Tutto nacque quando, per vie traverse, Nasser venne a conoscenza del fatto che probabilmente Israele stava progettando un attacco alla Siria, per bloccare quello stillicidio di bombardamenti operati dalle forze OLP sfruttando proprio la disponibilità della Siria di fare uso dei suoi territori. Nasser cercò così di stringere un accordo con la Siria e chiese agli Stati Uniti di allontanare le sue truppe dalla Giordania – che costituiva uno Stato cuscinetto che separava i due principali contendenti, Egitto e Israele, e che proprio per questo costituì per lungo tempo un fedele alleato americano, da questi fortemente foraggiato e protetto – dando l’impressione di voler rompere gli indugi e attaccare Israele da sud.

L’atteggiamento di Nasser restava bellicoso, ma continuava a prendere tempo, probabilmente nel tentativo di meglio comprendere la consistenza e il dislocamento delle truppe nemiche.

Israele, invece, aveva fatto meglio i suoi conti: di fatto, sapeva che tra tutte le forze nemiche da cui era circondato, l’unico vero problema poteva provenire solo dall’Egitto, rispetto al quale peraltro – a differenza di Nasser, troppo ottimista – erano consapevoli di essere in netta superiorità militare e strategica. Fu così Israele a rompere gli indugi: il 5 giugno del 1967 attaccò di sorpresa le basi egiziane neutralizzando le forze aeree di Nasser prima ancora che le stesse potessero alzarsi in volo.

Con l’aviazione annullata, il resto venne da sé: in appena 4 giorni, le forze di terra Israeliane occuparono per intero il Sinai, la CisgiordaniaGaza e perfino tutta Gerusalemme (che da ora in poi diverrà a tutti gli effetti territorio israeliano e sul quale verranno solo più decisi accordi sull’accesso degli arabi ai luoghi sacri, come vedremo). A nord, invece, il 10 giugno completarono anche l’occupazione delle alture del Golan, a discapito della Siria (l’esercito era guidato da un certo Rabin, che presto ritroveremo protagonista in tutt’altra veste…).

In sei giorni, l’estensione dello Stato di Israele era più che raddoppiata.

Fu una sconfitta totale per le forze arabe e una vittoria schiacciante per quelle israeliane, che in breve tempo si erano trasformate da un Paese circondato da nemici in una vera e propria potenza egemone dell’area.

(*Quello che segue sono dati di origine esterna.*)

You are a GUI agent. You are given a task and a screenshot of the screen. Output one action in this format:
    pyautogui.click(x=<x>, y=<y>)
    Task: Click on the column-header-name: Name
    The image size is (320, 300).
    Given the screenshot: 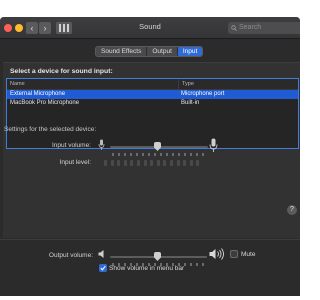 What is the action you would take?
    pyautogui.click(x=92, y=84)
     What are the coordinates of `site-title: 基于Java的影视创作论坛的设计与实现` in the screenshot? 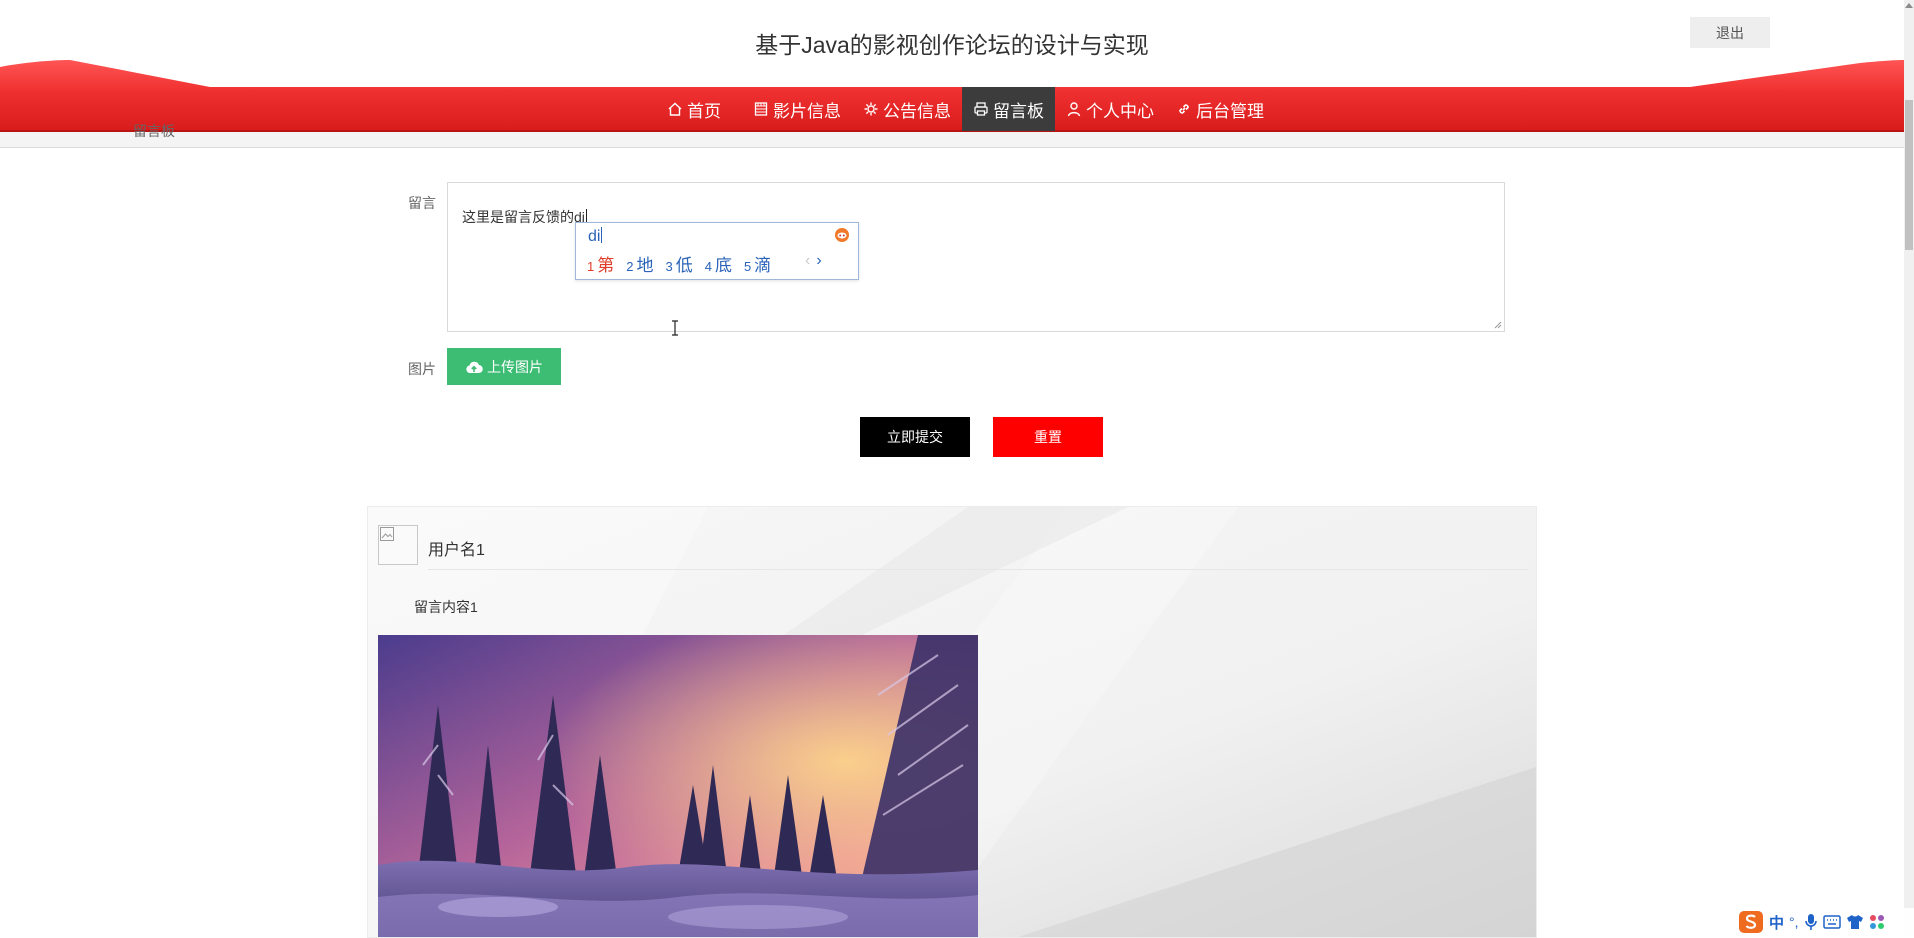 It's located at (952, 45).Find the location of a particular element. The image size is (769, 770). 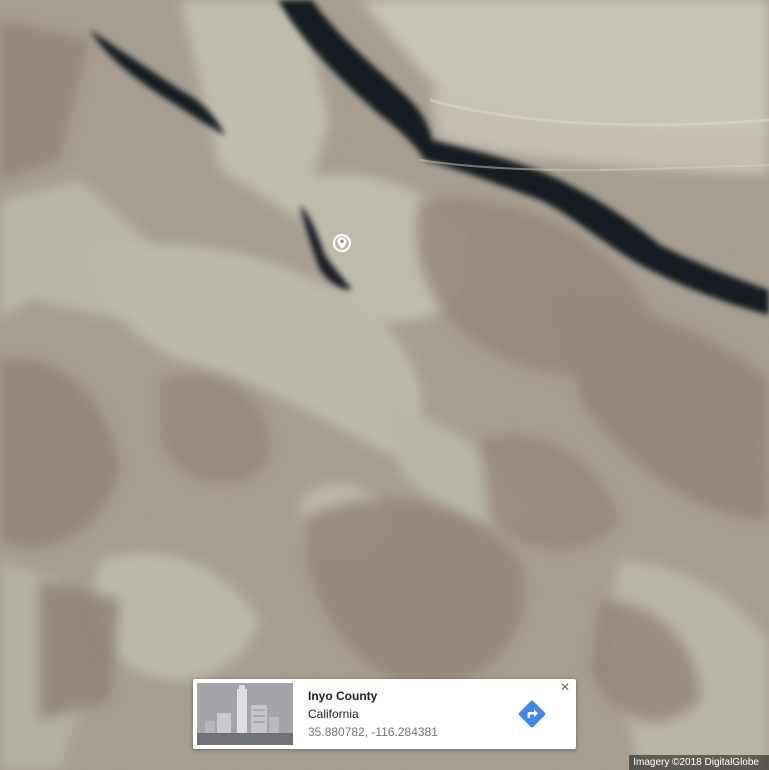

imagery-attribution: Imagery ©2018 DigitalGlobe is located at coordinates (699, 762). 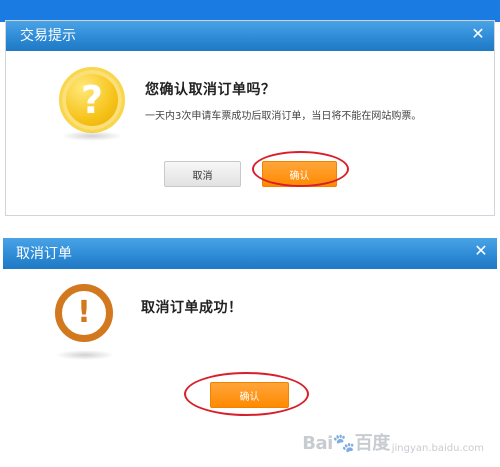 I want to click on watermark-brand: Bai🐾百度, so click(x=346, y=444).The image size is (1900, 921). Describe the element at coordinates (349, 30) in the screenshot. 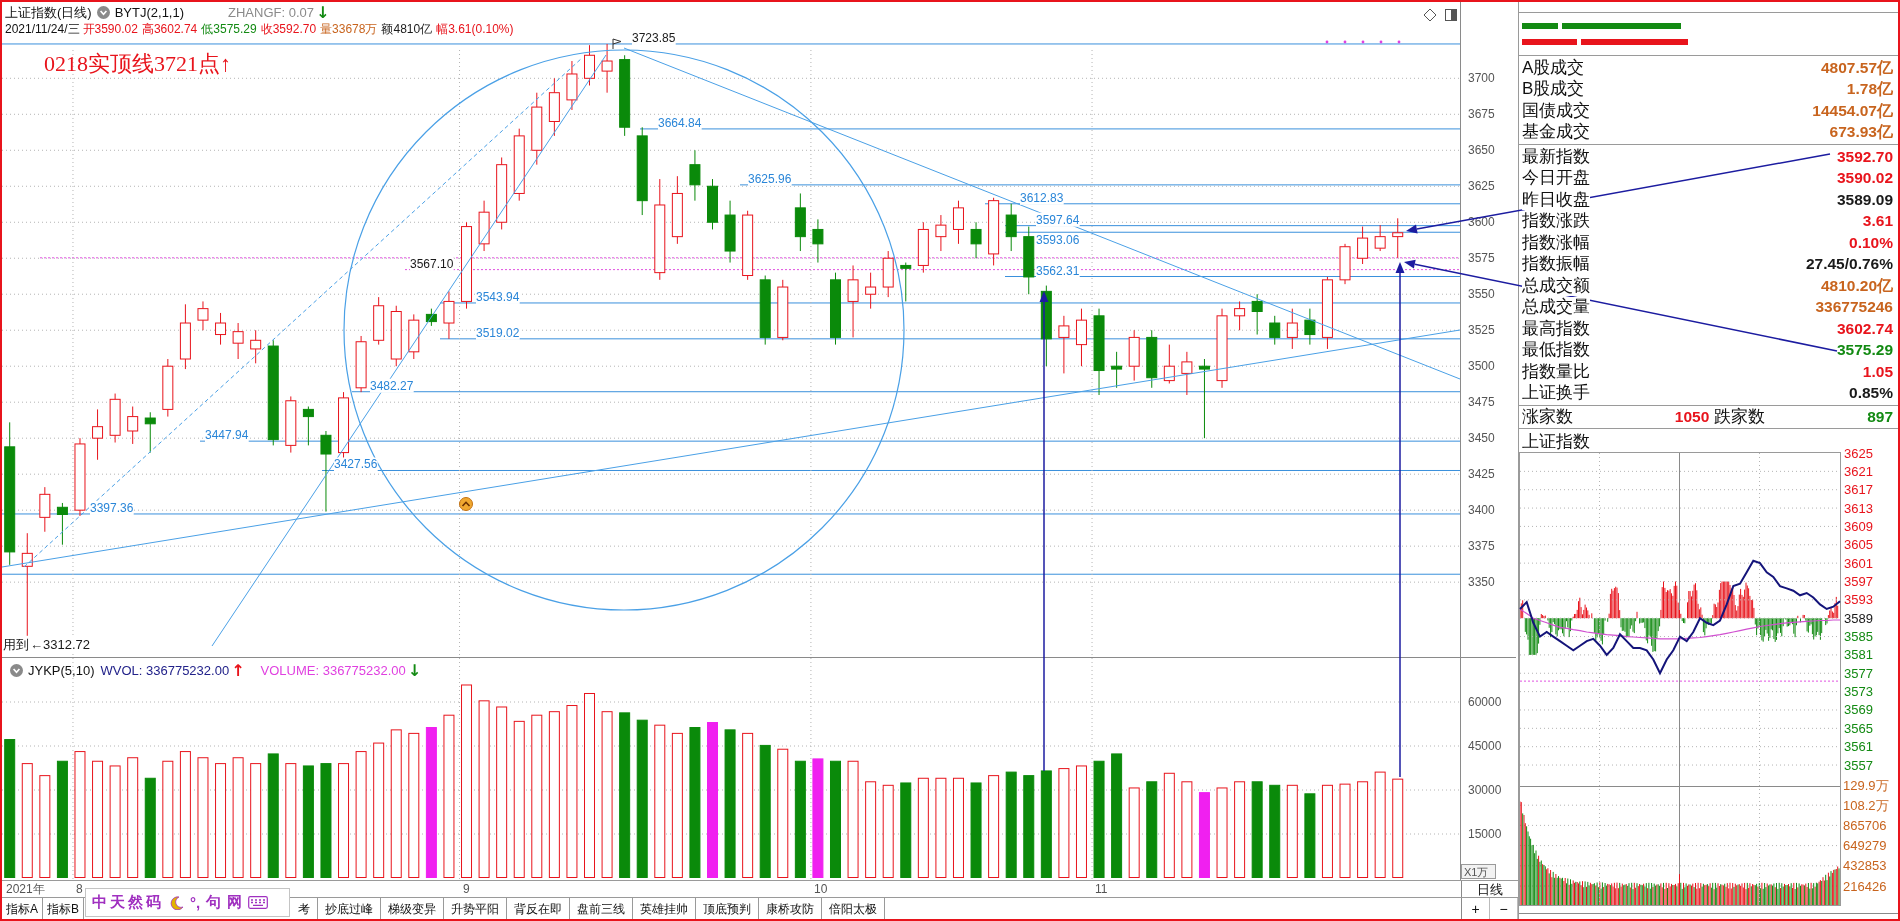

I see `quote-value: 量33678万` at that location.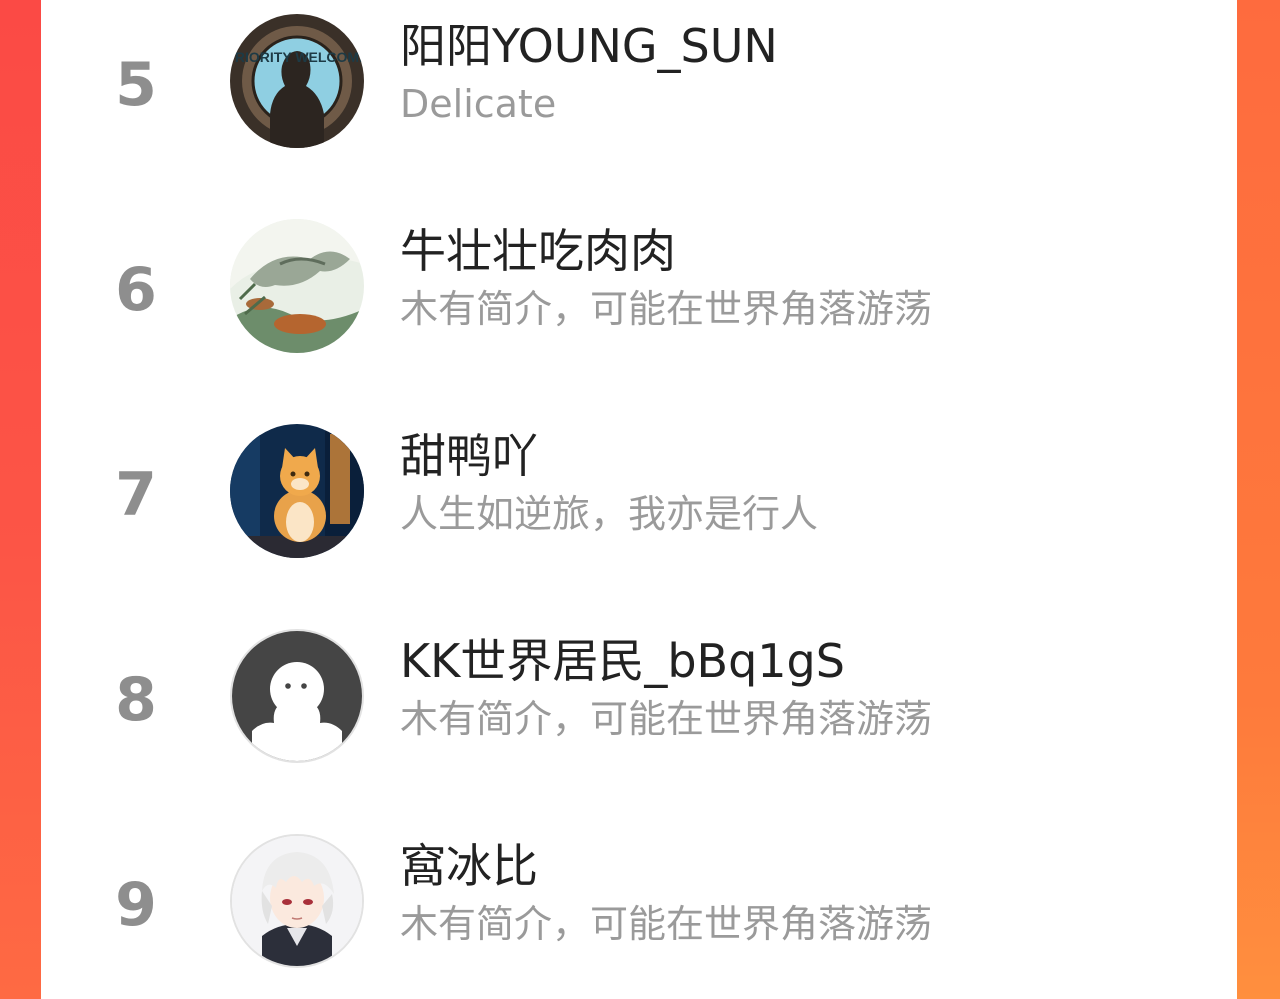  What do you see at coordinates (136, 290) in the screenshot?
I see `rank-number: 6` at bounding box center [136, 290].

C’era però anche un importante risvolto della medaglia, soprattutto per le sue conseguenze sulla questione israelo-palestinese: l’allargamento dei confini di Israele aveva anche fatto sì che la stessa popolazione dello Stato aumentasse considerevolmente dai 2 milioni e mezzo a quasi 4 milioni di abitanti, 1 milione e mezzo dei quali era di etnia araba. Ciò modificò sensibilmente il rapporto ebrei/arabi nel Paese creando una fortissima presenza araba che pose di nuovo una questione sul tavolo: l’eventuale riconoscimento o meno di una nazione palestinese al fianco di quella ebraica.

Un’eventualità che fu categoricamente esclusa dai vertici israeliani:

Al rifiuto arabo del 1948 si contrapponeva ora un rifiuto israeliano altrettanto tenace e radicato nella considerazione che solo la negazione dell’esistenza di una nazione palestinese rendesse possibile garantire la sicurezza della nazione israeliana

DI NOLFO E., Storia delle relazioni internazionali, p. 1099.

La chiusura del conflitto pose dunque sul tavolo delle trattative numerose criticità, che andavano dalla questione dei rifugiati, a quella dell’occupazione dei territori arabi da parte di Israele – tra cui Gerusalemme Est, dall’enorme importanza sia strategica che religiosa – a quella, altrettanto spinosa, dell’eventuale riconoscimento di un’autorità palestinese accanto a quella araba, come già paventato nel 1947.

Questioni che vennero, per forza di cose, devolute ancora una volta all’ONU.